Attention, routine…

L’appétit des investisseurs pour les obligations ne se dément guère et les volumes des dernières émissions impressionnent. Il y a quelques jours, Danone a ainsi émis plus de 6 milliards d’euros de dettes sur des maturités allant de 2 à 12 ans. Un coussin confortable qui permet au directeur financier du groupe alimentaire de dormir sur ses deux oreilles : il rémunérera ses emprunteurs à hauteur de 0,17% par an pendant 4 ans, et à 1,20% pour les 12 prochaines années. Largement de quoi voir venir ! Les Etats ne sont pas en reste : l’Autriche profite de cette période bénie pour les emprunteurs pour émettre avec succès des obligations à 70 ans au taux de… 1,55%.

Cette recherche du rendement avec un risque faible est devenue tellement routinière que les plus avisés la qualifieront dorénavant de comportement à haut risque.

On pourra toujours arguer que si l’argent déposé à la banque est facturé négativement à -0,40%, tout point de base – dès lors qu’il est positif – est bon à prendre.

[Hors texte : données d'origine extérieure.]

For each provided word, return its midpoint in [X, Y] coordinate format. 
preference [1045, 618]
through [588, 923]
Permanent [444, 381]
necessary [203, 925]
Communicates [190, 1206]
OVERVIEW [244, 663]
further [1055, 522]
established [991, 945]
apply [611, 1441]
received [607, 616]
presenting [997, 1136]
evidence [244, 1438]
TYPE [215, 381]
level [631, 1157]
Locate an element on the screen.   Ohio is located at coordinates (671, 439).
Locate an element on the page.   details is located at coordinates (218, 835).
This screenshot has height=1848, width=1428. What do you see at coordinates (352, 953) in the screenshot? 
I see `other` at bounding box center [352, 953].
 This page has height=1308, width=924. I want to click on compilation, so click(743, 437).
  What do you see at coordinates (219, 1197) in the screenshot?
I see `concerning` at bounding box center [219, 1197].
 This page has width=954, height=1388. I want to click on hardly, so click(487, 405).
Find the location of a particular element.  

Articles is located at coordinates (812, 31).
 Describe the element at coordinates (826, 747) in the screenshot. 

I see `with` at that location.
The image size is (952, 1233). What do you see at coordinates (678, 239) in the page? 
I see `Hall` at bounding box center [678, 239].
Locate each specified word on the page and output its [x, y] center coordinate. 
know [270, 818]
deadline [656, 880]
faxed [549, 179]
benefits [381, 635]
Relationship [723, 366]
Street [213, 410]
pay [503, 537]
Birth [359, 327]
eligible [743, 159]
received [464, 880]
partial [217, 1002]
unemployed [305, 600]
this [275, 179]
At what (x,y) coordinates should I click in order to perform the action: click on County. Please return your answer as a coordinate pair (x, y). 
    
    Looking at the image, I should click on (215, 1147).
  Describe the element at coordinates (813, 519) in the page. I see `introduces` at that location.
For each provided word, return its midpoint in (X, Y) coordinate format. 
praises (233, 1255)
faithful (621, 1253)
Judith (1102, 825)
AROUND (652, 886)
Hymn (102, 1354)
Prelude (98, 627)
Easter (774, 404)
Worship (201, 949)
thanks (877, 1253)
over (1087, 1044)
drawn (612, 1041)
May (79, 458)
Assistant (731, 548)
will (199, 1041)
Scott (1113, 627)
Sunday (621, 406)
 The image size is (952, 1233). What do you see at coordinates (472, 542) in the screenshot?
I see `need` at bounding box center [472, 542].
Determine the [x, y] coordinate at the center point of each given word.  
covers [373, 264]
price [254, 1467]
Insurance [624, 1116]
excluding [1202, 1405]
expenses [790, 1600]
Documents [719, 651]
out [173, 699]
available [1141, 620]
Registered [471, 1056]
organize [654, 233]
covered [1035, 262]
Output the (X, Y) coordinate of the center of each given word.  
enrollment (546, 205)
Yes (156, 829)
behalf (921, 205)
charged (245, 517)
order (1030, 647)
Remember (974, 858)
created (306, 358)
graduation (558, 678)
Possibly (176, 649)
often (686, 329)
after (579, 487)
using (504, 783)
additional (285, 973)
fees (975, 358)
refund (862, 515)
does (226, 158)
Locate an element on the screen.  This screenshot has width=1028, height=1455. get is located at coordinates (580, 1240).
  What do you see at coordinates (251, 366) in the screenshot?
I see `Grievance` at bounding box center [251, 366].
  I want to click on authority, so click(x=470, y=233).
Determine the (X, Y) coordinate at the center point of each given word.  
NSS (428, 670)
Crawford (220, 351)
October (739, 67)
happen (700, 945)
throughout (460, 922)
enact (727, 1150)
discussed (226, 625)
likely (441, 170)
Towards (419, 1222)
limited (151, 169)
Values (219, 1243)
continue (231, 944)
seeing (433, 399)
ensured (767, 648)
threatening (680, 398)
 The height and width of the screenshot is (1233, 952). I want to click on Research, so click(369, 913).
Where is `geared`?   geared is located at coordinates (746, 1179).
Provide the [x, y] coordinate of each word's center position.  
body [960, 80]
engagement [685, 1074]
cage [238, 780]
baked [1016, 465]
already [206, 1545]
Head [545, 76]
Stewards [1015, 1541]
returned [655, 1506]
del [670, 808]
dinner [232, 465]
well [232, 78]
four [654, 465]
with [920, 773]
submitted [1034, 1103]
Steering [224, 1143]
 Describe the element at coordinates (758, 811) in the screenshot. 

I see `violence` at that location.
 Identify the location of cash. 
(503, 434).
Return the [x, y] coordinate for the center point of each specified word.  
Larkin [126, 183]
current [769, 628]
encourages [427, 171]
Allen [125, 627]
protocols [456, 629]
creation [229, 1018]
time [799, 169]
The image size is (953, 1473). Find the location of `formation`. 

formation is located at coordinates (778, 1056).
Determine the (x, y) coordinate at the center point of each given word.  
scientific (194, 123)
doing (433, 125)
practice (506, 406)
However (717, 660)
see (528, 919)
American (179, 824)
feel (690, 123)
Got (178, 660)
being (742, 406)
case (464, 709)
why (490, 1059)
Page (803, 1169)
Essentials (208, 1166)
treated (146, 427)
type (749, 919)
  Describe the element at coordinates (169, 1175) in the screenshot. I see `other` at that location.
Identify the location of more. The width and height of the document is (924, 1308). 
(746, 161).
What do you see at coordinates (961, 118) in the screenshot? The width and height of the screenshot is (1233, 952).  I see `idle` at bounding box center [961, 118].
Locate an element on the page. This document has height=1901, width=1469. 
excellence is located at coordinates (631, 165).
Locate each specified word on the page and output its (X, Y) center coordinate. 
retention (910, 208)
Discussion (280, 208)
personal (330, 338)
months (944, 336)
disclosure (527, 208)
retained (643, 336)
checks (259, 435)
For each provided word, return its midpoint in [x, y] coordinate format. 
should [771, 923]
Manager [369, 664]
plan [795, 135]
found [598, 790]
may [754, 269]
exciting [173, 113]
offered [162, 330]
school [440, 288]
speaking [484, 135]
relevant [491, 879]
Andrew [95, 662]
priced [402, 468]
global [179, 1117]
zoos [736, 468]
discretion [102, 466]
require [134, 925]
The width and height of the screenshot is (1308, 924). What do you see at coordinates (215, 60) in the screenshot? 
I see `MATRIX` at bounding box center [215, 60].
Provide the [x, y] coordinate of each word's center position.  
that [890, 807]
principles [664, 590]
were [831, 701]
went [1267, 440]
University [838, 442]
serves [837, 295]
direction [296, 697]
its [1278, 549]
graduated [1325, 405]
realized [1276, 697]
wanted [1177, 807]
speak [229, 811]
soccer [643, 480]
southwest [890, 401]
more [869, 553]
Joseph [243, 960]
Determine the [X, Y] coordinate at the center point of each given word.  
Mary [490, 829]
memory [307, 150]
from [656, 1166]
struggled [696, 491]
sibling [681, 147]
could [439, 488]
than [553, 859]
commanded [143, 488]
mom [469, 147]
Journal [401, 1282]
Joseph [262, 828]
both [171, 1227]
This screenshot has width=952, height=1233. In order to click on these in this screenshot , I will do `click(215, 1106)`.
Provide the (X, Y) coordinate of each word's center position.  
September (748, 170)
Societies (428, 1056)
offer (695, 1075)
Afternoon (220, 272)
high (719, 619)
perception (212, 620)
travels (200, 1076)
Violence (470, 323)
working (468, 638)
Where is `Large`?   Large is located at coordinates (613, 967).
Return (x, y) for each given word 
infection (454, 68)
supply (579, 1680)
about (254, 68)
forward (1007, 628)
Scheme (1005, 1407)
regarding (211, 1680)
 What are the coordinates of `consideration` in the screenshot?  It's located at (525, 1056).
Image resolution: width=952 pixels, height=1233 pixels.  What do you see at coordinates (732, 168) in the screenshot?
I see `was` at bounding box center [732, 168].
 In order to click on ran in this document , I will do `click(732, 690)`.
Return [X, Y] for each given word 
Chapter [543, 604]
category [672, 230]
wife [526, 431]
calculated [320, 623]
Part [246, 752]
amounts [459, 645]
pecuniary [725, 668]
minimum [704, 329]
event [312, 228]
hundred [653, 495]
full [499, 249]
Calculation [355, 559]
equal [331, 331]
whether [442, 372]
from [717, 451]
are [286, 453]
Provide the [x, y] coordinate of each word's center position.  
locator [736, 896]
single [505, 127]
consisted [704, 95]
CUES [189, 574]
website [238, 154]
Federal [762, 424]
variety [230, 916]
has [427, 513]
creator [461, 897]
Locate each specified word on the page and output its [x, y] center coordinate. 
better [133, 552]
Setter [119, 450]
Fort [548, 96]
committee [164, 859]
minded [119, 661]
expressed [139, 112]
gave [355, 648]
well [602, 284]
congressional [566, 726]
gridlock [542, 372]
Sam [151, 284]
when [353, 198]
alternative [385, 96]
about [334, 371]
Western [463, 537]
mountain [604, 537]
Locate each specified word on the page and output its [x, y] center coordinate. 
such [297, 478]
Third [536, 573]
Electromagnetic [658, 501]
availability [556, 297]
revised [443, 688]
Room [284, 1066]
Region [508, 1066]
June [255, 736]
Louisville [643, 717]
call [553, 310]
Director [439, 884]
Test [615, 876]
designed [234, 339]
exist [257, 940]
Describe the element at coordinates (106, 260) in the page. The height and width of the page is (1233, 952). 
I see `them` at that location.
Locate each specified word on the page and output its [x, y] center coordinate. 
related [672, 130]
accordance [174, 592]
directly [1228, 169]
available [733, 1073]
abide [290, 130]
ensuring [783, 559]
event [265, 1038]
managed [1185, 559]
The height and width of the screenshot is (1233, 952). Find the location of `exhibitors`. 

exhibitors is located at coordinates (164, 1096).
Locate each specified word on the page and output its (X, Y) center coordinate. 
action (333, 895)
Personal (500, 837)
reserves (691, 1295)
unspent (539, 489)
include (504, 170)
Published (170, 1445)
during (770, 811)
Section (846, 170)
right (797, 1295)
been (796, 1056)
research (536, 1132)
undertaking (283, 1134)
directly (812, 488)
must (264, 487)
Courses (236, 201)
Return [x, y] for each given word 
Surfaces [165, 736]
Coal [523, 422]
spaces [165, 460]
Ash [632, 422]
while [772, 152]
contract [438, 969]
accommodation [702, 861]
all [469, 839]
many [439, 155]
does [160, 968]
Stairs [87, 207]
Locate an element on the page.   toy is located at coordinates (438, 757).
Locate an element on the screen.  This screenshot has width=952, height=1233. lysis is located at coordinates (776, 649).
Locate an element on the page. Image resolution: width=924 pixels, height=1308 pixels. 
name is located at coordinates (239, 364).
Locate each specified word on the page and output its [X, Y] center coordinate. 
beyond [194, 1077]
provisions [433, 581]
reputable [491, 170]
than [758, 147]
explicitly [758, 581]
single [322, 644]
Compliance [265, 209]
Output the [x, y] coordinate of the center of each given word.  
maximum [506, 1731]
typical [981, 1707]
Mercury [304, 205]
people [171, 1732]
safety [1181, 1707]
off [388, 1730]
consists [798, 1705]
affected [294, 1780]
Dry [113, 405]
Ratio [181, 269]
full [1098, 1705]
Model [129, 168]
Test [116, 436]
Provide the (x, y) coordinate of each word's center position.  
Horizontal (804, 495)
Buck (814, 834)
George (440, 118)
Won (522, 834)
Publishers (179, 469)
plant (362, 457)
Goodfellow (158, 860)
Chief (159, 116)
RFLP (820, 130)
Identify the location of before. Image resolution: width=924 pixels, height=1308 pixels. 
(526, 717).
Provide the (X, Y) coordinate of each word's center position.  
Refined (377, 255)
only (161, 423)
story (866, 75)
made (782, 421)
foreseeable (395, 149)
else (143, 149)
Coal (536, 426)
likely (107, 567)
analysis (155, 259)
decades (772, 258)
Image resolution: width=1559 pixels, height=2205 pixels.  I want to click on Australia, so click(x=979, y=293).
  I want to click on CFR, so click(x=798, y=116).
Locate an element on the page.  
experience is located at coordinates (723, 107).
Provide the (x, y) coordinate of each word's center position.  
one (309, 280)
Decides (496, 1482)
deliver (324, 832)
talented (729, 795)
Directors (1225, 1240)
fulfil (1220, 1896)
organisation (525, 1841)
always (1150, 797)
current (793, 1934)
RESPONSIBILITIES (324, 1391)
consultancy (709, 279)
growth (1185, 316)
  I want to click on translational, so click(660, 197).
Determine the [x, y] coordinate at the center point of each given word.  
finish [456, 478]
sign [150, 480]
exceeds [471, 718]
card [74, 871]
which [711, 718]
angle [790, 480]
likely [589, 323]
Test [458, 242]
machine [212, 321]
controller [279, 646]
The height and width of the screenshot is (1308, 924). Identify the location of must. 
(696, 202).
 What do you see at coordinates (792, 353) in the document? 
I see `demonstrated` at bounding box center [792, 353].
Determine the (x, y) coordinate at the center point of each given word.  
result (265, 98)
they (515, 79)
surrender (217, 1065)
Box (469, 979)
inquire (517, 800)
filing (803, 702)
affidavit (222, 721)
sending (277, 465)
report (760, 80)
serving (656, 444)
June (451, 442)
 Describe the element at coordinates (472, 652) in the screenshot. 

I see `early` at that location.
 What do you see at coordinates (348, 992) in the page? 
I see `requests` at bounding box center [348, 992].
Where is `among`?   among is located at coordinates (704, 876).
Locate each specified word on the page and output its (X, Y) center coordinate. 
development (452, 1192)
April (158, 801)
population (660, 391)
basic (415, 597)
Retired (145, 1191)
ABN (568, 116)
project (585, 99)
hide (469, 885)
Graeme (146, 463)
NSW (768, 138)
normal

Rappelons-nous que cette situation (des taux négatifs ou nuls) est une anomalie qui engendre des comportements toujours plus dangereux à mesure que l’on s’y habitue. Le mécanisme ici à l’œuvre ressemble en effet à s’y méprendre aux déclencheurs de bulles boursières : « je sais que le prix de cet actif est absurde, mais cela va continuer, donc je participe. » Une attitude qui rappelle les meilleurs moments de la bulle internet, l’enthousiasme du rush boursier en moins.

Cette extravagance obligataire se distingue surtout par le fait qu’il s’agit d’une action « pilotée » par les banquiers centraux. Mais peut-on vraiment piloter de tels excès ? Une chose est certaine : ces derniers ont aujourd’hui décidé d’emmener les intervenants vers une nouvelle réalité à coup de petites phrases aux mots et au timing bien choisis. Ainsi, il y a peu, la Banque centrale européenne (BCE) laissait filtrer le mot tapering(1), tandis que l’américain Richard Fisher(2) déclarait : « Policymakers did not anticipate the scope of easy money on the financial service. » En langage clair : on est sans doute allé un peu trop loin avec les politiques monétaires et il est temps de revenir à des niveaux de taux plus raisonnables.

Les conséquences d’une remontée des taux sont clé pour la gestion obligataire – nous avons pris les devants en abaissant fortement les durations de nos portefeuilles –, mais attention : elles s’étendront à d’autres classes d’actifs, puisque la plupart d’entre elles sont évaluées sur des modèles d’actualisation extrêmement sensibles aux variations des marchés obligataires.

Le récent décrochage brutal du style « croissance » (impacté négativement par une remontée des taux) par rapport au style « value » (moins sensible voire – dans le cas des banques et des assurances – impacté positivement par le phénomène) est une bonne illustration de cette rotation liée à un ajustement des anticipations. C’est un signal à entendre, une traduction boursière du message des banquiers centraux que nous venons d’évoquer.

Aujourd’hui, bien malin qui peut savoir si nous assisterons à un ajustement progressif ou brutal des marchés de crédit. Le premier scénario est infiniment plus favorable à nos marchés d’actions, mais les deux scénarios ont en commun d’imposer une vigilance nouvelle sur nos projections, nos actualisations futures. La musique de la BCE joue toujours, mais ne nous laissons pas étourdir par cette valse des taux bas. Cassons la routine et faisons déjà comme si l’argent avait un prix.

 

Didier Le Menestrel
avec la complicité de Marc Craquelin

[1] Le mot « tapering » désigne la moindre injection de monnaie dans l’économie et le ralentissement des rachats de titres par les banques centrales.
[2] Richard W. Fisher est l’ancien Président-Directeur général de la Federal Reserve Bank of Dallas.